Se nel pesce non corallivoro le labbra risultano essere sottili e lisce, nell'altro sono gonfie, sporgenti e presentano una bizzarra struttura di epitelio lamellare, molto simile a quella visibile nella parte ventrale del cappello dei funghi, il cosiddetto imenoforo. Il curioso dettaglio anatomico, messo in risalto dalle micrografie a scansione elettronica, è associato a numerose cellule ghiandolari che secernono una grande quantità di muco, necessario per “neutralizzare” le nematocisti (o cnidocisti) dei polipi, gli organi altamente urticanti di questo gruppo di animali.

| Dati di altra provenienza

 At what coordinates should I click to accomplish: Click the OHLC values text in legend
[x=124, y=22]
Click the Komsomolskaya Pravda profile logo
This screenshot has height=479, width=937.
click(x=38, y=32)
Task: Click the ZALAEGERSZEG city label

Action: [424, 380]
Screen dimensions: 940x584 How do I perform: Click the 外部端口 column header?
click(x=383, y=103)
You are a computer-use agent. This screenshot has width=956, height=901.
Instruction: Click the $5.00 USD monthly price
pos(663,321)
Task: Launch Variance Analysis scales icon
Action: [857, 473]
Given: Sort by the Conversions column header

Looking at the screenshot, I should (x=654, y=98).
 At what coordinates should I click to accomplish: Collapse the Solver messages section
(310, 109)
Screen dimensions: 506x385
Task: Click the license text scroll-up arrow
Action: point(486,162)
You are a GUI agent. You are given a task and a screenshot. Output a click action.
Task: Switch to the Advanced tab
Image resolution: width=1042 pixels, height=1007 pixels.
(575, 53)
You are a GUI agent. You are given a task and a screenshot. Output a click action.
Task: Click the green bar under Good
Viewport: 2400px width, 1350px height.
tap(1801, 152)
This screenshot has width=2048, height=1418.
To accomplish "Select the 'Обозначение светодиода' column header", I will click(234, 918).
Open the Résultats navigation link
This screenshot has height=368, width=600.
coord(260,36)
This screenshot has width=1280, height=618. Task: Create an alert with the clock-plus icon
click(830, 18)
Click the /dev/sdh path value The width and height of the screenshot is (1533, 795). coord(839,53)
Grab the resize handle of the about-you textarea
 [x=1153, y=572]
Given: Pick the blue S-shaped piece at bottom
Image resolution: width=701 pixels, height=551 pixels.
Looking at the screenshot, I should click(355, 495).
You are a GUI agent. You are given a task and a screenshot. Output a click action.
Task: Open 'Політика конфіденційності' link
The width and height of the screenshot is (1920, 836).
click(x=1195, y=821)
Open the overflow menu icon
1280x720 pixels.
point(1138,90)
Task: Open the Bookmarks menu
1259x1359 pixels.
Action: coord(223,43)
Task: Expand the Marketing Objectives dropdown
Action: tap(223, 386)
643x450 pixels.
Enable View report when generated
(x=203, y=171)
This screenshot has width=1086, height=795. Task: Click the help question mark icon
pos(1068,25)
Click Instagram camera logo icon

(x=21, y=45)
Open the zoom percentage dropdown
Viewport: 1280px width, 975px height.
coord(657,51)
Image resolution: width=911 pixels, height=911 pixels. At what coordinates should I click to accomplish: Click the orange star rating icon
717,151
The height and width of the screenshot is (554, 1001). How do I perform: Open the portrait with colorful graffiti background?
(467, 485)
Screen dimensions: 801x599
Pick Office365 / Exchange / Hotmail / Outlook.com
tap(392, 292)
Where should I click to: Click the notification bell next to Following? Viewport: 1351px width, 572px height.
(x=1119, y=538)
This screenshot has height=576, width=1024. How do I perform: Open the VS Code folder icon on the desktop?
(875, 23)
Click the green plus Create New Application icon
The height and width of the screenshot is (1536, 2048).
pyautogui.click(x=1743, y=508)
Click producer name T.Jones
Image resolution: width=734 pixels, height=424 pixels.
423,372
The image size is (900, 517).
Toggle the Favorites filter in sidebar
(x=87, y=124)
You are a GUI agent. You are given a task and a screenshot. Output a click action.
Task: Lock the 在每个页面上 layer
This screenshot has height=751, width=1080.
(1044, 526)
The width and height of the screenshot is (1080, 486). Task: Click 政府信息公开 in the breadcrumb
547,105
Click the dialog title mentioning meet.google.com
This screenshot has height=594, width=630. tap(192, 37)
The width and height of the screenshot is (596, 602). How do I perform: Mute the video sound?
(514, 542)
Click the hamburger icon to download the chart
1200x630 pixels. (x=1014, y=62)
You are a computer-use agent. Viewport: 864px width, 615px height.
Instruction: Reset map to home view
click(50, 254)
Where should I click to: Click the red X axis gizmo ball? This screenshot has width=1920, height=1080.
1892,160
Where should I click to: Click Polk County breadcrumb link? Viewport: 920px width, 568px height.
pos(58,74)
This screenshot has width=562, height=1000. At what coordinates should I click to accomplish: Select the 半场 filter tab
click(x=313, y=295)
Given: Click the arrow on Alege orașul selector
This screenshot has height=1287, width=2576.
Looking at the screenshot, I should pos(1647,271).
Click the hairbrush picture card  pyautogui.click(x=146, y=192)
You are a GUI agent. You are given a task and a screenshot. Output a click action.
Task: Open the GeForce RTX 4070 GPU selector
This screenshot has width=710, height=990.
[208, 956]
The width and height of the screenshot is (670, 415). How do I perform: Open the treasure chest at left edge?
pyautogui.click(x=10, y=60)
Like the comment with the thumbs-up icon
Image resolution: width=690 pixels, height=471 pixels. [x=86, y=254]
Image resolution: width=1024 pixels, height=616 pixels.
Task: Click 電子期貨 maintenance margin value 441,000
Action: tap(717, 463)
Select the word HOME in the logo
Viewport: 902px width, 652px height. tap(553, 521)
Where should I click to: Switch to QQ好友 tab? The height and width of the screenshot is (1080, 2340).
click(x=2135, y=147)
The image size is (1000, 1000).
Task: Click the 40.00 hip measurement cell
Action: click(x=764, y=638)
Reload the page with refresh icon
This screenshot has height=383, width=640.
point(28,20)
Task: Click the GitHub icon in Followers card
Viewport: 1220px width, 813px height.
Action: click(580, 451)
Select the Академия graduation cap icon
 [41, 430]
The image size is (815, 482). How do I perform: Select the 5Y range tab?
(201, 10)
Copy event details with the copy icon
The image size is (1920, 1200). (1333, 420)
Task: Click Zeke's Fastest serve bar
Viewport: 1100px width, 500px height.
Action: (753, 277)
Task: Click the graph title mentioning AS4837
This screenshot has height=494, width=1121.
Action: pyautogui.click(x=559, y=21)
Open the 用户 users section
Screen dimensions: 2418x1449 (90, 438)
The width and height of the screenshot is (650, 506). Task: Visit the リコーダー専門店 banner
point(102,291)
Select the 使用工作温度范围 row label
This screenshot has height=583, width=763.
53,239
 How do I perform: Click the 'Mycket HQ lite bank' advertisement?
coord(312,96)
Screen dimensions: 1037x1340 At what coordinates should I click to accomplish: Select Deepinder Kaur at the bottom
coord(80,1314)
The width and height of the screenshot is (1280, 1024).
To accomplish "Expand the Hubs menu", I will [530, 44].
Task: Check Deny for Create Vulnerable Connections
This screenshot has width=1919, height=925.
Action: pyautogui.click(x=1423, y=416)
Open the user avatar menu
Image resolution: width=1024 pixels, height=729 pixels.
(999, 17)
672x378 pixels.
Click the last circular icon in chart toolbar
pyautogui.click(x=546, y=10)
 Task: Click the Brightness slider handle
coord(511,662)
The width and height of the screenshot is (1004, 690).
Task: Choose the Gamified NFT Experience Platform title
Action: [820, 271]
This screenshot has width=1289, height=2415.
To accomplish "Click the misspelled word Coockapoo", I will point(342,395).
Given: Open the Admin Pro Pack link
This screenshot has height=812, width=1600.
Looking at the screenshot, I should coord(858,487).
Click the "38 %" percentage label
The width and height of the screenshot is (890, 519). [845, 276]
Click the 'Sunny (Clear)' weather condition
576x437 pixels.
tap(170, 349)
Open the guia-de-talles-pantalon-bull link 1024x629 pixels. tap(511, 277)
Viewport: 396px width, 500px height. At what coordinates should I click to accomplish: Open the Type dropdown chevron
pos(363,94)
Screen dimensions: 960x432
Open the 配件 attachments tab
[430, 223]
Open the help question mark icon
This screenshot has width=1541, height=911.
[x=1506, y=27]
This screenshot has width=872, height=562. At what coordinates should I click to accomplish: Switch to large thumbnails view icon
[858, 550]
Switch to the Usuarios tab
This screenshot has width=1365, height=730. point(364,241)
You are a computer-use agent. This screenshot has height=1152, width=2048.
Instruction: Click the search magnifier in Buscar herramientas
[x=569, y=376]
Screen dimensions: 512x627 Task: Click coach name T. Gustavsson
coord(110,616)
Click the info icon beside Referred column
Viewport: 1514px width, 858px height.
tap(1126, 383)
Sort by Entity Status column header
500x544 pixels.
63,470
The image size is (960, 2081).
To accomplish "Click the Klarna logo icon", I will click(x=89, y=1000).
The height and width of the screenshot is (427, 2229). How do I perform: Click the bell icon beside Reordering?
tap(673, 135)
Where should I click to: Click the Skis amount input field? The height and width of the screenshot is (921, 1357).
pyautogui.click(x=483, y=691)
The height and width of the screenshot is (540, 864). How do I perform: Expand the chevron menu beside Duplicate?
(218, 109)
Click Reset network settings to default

“Le labbra sono coperte di muco – ha sottolineato il professor David Bellwood, coautore dello studio – e l'effetto è quello di un naso che cola". Delle 6mila specie di pesci che popolano le barriere coralline soltanto 128 sono note per nutrirsi di corallo; del resto si tratta di una preda insidiosa, non solo per le nematocisti, ma anche per il profilo tagliente che potrebbe creare serie ferite, mentre i pesci provano a mordicchiarlo.

La tecnica di predazione del labride corallivoro, analizzata con video in slow motion, è peculiare; il pesce infatti non si ‘aggrappa' al corallo per strapparne un pezzetto, ma in vi poggia sopra leggermente le labbra e avvia un repentino processo di suzione. In pratica succhia rapidamente i polipi, probabilmente per ridurre al minimo i rischi di ferirsi. “Si presume sempre che i pesci, per nutrirsi, utilizzino i loro denti, ma, come per noi, le labbra possono essere uno strumento essenziale”, ha sottolineato il professor Bellwood. I dettagli dello studio sono stati pubblicati sulla rivista scientifica Cell.